The most basic mechanism for regulating deposition of steroids in to yolk is for the female to regulate her production of sex steroids. However, there are some limits to this since these hormones are also regulating basic female reproductive functions. Nevertheless, especially if yolk steroids accumulate over time due to unidirectional transfer, there are numerous ways females could vary steroid production in a way that keeps levels within the limits necessary for regulating their reproductive function but still have variable hormone levels in the yolk.
A second way to regulate transfer is to create barriers to diffusion. Although steroids are thought to diffuse freely through the lipid bilayer of cell membranes, barriers can still occur. One way to do this is with an enzymatic barrier (Licht et al. 1998). Such barriers are known to protect fetuses of viviparous species from maternal steroids (Painter et al. 2002; Painter and Moore 2005). The placenta contains high concentrations of steroid metabolizing enzymes that prevent the transfer of intact, active steroids between mother and fetus. It is conceivable that such an enzymatic barrier could surround the yolking follicle or be present in the yolk itself. Another way to influence diffusion is with membrane transporters. One well-known class of these is the p-glycoproteins (Deeken and Loscher 2007). These transporters are well known for "rejecting" steroids at the blood brain barrier (Ebinger et al. 2007). Such transporters could be present in the cell membrane of the yolking follicle itself or in the membranes of the maternal cells that surround it. Nothing is known about these transporters in yolking follicles.
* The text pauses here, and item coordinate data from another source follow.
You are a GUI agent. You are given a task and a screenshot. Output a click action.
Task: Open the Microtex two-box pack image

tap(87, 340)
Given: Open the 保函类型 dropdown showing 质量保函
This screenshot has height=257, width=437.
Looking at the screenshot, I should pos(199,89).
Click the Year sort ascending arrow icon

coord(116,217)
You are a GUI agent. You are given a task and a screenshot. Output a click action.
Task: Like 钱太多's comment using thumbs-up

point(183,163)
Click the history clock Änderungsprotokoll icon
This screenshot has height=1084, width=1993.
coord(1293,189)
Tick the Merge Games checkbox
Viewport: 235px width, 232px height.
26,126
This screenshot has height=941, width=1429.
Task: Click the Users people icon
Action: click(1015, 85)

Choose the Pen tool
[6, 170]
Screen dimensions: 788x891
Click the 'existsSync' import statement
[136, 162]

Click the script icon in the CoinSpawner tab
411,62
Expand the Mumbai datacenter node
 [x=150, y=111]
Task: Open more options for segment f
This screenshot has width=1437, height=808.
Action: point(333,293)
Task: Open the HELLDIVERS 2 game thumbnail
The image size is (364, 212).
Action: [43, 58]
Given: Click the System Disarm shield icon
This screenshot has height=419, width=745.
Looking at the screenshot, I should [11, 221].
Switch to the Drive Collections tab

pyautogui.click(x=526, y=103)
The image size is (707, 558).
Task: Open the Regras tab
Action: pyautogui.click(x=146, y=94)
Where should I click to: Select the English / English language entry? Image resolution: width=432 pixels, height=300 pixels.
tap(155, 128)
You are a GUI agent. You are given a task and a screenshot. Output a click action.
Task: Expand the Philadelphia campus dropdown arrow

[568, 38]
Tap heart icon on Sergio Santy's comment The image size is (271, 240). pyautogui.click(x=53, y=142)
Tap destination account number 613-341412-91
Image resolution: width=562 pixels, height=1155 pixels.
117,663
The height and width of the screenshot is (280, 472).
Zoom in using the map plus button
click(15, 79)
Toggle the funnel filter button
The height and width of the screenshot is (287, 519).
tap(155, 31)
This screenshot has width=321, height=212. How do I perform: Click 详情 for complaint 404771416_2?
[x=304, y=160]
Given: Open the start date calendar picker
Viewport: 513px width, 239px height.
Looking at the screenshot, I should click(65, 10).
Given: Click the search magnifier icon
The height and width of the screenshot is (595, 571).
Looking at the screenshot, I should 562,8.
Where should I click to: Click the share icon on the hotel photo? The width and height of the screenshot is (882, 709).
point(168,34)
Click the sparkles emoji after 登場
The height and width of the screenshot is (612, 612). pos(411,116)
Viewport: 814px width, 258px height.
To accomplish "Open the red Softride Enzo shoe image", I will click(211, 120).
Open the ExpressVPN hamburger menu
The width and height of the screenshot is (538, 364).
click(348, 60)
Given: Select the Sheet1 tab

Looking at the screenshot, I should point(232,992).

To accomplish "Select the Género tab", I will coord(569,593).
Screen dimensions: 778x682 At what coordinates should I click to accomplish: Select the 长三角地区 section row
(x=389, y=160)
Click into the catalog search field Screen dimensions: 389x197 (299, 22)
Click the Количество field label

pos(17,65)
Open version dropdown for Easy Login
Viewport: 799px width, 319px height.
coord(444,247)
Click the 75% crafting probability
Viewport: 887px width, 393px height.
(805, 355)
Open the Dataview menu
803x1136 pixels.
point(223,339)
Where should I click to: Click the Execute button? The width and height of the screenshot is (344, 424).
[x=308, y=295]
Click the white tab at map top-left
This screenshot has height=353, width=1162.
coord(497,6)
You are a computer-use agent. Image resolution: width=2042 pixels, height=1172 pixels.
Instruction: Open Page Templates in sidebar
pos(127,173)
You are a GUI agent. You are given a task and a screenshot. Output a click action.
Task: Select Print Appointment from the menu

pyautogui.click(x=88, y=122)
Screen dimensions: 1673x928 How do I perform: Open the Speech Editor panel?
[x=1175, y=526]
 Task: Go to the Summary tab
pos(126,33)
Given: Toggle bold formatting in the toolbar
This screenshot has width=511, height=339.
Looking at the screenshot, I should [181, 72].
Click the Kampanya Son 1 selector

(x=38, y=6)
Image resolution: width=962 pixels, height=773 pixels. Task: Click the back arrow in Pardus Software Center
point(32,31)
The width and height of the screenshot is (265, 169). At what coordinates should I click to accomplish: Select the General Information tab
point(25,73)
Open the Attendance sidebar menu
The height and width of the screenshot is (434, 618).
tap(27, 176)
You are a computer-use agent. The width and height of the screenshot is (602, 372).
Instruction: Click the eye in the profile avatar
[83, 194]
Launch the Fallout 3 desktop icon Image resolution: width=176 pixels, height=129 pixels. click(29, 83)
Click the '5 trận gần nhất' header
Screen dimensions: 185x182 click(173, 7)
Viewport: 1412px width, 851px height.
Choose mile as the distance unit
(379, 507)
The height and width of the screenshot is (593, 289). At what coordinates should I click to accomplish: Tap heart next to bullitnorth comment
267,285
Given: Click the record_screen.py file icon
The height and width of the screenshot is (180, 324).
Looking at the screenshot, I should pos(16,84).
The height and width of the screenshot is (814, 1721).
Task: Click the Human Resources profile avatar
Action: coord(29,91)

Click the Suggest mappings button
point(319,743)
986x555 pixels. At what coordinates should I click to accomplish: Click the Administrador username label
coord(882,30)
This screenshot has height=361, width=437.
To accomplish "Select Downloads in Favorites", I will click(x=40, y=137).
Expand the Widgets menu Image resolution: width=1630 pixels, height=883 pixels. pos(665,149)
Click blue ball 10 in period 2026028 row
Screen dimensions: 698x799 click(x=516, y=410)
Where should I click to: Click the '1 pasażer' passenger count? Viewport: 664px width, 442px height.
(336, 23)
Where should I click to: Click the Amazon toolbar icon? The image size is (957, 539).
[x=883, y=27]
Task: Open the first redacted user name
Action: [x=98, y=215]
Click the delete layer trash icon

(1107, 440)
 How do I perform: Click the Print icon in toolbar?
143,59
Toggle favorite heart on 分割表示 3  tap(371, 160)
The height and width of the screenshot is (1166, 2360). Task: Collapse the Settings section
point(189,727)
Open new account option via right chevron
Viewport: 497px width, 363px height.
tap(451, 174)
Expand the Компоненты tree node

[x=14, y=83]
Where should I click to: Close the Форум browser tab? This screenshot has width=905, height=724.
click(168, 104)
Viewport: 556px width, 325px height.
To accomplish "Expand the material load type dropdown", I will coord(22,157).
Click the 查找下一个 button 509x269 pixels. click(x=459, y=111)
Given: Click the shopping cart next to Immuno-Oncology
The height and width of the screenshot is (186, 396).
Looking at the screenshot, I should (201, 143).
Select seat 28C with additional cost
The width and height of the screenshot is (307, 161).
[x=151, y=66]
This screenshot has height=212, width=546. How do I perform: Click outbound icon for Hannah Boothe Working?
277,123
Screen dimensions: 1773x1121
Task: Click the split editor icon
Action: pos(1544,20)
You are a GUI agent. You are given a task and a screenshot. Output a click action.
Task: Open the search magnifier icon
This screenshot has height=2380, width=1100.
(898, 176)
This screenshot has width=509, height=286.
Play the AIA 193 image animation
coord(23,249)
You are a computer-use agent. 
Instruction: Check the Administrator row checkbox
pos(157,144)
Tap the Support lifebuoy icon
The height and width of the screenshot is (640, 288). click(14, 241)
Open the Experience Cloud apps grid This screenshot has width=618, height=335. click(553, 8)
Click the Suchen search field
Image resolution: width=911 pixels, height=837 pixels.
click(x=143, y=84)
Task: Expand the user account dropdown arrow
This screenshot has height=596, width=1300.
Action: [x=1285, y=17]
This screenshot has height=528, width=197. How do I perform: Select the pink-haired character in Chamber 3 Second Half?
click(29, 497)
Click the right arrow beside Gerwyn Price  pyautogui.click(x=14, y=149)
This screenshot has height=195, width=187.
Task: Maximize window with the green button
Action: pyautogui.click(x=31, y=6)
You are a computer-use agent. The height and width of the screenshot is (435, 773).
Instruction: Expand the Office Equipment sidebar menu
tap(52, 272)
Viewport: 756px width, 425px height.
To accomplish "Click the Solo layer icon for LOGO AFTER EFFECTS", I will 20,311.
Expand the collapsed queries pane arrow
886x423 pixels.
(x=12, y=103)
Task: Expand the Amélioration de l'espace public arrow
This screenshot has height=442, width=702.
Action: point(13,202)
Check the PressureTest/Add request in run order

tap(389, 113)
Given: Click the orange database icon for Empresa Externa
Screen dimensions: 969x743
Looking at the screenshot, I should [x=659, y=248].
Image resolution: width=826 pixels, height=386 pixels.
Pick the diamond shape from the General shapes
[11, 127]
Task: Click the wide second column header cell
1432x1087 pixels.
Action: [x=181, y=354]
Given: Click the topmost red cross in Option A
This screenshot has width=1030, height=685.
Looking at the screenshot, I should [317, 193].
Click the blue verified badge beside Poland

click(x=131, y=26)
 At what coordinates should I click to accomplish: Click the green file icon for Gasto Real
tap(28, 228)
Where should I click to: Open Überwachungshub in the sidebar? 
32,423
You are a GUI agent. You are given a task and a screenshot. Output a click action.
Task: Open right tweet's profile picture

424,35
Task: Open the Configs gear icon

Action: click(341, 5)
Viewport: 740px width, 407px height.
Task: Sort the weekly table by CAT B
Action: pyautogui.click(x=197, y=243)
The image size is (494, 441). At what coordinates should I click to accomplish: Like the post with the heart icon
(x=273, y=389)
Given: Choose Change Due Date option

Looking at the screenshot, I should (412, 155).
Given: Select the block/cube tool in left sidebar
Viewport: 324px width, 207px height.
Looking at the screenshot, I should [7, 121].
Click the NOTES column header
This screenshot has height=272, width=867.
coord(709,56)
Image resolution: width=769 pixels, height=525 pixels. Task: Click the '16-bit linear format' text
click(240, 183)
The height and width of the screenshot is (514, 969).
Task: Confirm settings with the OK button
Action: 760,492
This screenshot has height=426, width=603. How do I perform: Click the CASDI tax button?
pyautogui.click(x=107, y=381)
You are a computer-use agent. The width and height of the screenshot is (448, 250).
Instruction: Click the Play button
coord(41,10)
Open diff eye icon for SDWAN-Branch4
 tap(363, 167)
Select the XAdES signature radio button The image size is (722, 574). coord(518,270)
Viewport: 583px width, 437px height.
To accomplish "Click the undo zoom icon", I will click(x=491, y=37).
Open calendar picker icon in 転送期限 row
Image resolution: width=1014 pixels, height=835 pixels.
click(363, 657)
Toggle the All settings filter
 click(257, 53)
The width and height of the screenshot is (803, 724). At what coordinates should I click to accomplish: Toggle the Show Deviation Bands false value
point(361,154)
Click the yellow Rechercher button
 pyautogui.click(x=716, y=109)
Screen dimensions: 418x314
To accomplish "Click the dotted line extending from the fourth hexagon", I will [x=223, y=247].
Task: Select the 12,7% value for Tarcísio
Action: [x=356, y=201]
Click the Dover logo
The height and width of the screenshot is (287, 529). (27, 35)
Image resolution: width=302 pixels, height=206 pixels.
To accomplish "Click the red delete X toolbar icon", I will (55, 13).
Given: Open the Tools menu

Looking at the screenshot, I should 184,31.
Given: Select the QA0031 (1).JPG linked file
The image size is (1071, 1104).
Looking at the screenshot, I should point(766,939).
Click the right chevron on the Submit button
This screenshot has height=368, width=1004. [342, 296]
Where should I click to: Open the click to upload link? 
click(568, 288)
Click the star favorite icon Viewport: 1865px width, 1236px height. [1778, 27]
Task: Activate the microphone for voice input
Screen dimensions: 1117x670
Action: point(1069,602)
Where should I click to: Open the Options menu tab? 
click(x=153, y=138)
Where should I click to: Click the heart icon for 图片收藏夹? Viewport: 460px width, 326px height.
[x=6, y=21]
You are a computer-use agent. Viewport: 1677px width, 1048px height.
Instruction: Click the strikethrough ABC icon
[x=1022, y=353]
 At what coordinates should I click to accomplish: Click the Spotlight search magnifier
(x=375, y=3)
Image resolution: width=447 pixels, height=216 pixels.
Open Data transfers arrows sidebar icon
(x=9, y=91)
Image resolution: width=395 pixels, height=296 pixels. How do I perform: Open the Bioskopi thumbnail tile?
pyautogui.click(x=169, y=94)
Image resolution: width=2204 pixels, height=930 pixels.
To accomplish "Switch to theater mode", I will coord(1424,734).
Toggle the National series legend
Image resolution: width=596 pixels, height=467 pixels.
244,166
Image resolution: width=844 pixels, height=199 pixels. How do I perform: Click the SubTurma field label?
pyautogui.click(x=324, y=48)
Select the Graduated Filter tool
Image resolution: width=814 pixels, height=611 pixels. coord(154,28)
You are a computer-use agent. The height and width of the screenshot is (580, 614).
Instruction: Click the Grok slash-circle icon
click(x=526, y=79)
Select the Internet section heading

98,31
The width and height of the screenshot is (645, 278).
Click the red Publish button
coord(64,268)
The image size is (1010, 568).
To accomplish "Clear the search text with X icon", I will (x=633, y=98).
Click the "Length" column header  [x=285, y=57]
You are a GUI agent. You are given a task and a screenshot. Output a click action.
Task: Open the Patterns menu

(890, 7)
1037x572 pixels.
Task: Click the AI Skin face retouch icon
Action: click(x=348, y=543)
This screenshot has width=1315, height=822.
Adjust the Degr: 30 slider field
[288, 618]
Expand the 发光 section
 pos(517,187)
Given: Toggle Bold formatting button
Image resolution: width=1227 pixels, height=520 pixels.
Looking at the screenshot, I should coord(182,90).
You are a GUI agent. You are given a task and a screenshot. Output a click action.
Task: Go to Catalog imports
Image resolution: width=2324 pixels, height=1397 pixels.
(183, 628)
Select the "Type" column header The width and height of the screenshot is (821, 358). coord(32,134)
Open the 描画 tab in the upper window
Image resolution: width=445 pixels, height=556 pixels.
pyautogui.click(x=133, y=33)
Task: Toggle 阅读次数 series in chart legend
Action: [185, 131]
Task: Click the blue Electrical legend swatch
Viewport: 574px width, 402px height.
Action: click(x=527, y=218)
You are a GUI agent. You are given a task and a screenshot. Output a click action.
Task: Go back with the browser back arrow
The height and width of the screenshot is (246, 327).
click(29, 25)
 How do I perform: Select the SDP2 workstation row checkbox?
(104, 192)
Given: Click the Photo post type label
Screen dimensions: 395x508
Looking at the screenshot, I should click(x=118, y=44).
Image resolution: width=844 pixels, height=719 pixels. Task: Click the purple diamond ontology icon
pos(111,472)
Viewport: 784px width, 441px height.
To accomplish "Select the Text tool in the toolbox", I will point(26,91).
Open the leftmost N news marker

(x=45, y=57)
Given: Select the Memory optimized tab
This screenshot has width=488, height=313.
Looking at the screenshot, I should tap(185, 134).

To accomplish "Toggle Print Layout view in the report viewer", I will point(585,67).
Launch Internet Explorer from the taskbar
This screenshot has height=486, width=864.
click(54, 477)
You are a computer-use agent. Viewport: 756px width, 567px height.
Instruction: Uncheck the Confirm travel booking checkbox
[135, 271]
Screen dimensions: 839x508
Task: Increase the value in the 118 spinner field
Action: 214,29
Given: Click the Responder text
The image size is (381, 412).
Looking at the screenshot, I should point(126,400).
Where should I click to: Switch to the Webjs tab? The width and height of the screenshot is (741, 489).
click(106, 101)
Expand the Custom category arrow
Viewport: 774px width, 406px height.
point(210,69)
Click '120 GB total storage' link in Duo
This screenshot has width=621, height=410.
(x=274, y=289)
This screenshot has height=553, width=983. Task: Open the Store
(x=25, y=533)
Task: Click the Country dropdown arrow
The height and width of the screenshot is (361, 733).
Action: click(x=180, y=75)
Finally, it is possible that steroid deposition into yolk could be regulated by local production of steroids in the thecal and granulosa cells immediately adjacent to the developing follicle (Hackl et al. 2003). The source of the steroid hormones in the yolk is not known. It is usually assumed they diffuse into yolk from the maternal capillaries that are in intimate contact with the yolking follicle. However, the thecal and granulosa cells that are immediately adjacent to the yolking follicles produce these circulating steroids too. It is therefore possible that yolk steroids diffuse directly from these cells to the yolk. This raises the further possibility that deposition of yolk steroids could be regulated independently from the production of circulating steroids. However, this would only seem possible if there was some way for the cell to direct the diffusion of steroids and would therefore seem to require some kind of transporter, as mentioned above.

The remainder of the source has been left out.